Die Disinflationstendenzen beginnen sich zu formieren, und da auch die Ölpreise nachgeben, hat der Markt schrittweise die Argumente für eine weitere kurzfristige Zinserhöhung der Fed abgebaut, erklärte Stephen Innes von SPI Asset Management in einem Marktkommentar, den die Nachrichtenagentur verzeichnete. Sollte die Notenbank dennoch die Zinsen anheben, wäre dies der erste Zinsschritt nach mehr als drei Jahren. Ein solcher Schritt könnte zudem den politischen Druck von US-Präsident Donald Trump verstärken, der sich wiederholt für niedrigere Zinsen starkgemacht hat.
Ölpreise unter Beobachtung der Straße von Hormus
Auf den Rohstoffmärkten stehen vor allem die Notierungen für Erdöl im Fokus. Brent-Rohöl, der internationale Standard, hielt sich trotz zwischenzeitlicher Schwankungen in der Nähe der Marke von 87.06 US-Dollar pro Barrel, nachdem die Notierungen zuvor im Juli stark geschwankt hatten. Die Unsicherheiten hängen maßgeblich mit den diplomatischen Bemühungen um ein mögliches Abkommen zwischen den USA und dem Iran zusammen, das Öltanker wieder eine freie Ausfahrt aus dem Nahen Osten durch die Straße von Hormus ermöglichen könnte.
In späten Handelsdaten berichtete das Wall Street Journal, dass die Öl-Futures im vorsichtigen Handel kaum verändert schlossen, während der Markt weiterhin eng auf die Lage im Persischen Golf blickt. Präsident Trump äußerte sich auf Truth Social zuversichtlich, dass die Vereinigten Staaten die Kontrolle über die Meerenge innehaben, wenngleich das Verkehrsaufkommen durch das Gebiet aufgrund potenzieller Angriffe gering bleibt.

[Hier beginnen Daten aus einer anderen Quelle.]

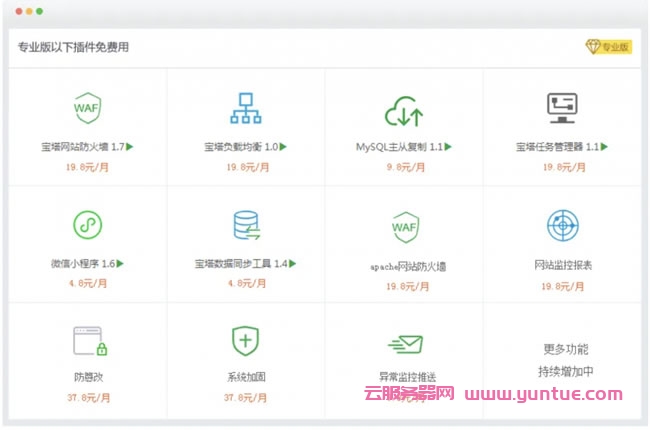This screenshot has height=430, width=650.
Task: Open the 网站监控报表 radar icon
Action: tap(562, 225)
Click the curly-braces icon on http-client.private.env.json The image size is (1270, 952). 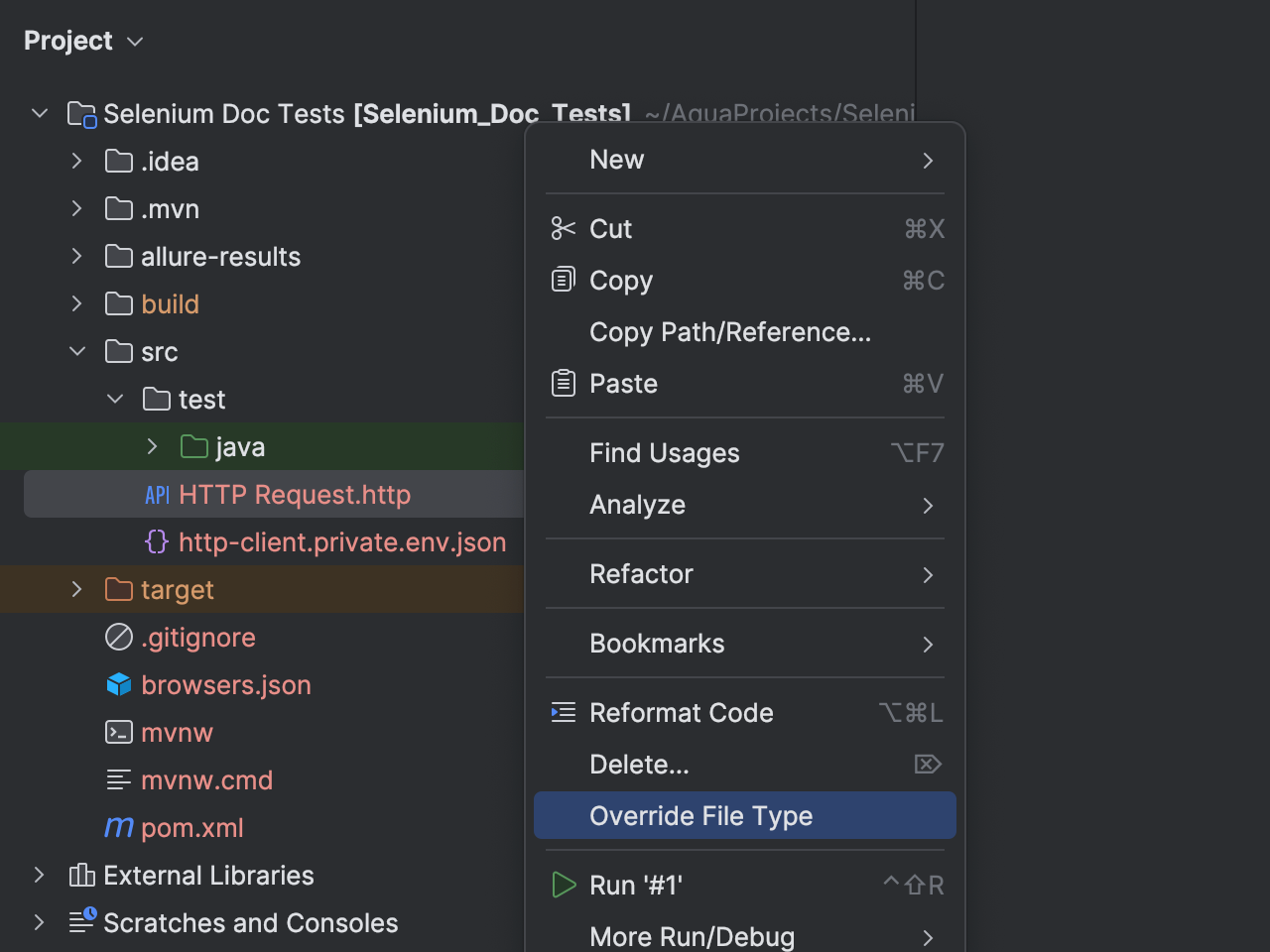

Ich denke, dass die USA das Entschlossenheitspotenzial des Iran deutlich unterschätzt haben. Aarathi Krishnan, Vorstandschefin der geopolitischen Risikofirma Raksha Intelligence Futures, zitiert von Dow Jones
Risikoprämien und globale Nachfrageprognosen
Selbst im Falle einer Einigung zur Wiedereröffnung der Meerenge werde nicht sofort Normalität eintreten, da die veranschlagten Kriegsprämien auf ein tragbares Niveau sinken müssten. Versicherungsgesellschaften verlangen laut Einschätzung von Risikoexperten einen Beobachtungszeitraum von zwei bis drei Monaten, bevor sie die Risikoprämien senken und Schiffsverkehre wirtschaftlich wieder tragfähig machen.

Zusätzlich beeinflussen fundamentale Angebots- und Nachfragedaten das Marktgeschehen. Die Internationale Energieagentur rechnet für das laufende Jahr mit einem Rückgang der globalen Ölnachfrage um 1.6 Millionen Barrel pro Tag. Angleichungen bei der Fördermenge lassen laut Analysen von Ritterbusch & Associates weiterhin Bestandsabnahmen erwarten, wobei geopolitische Unwägbarkeiten die Verlässlichkeit dieser Prognosen unter normalen Marktbedingungen einschränken.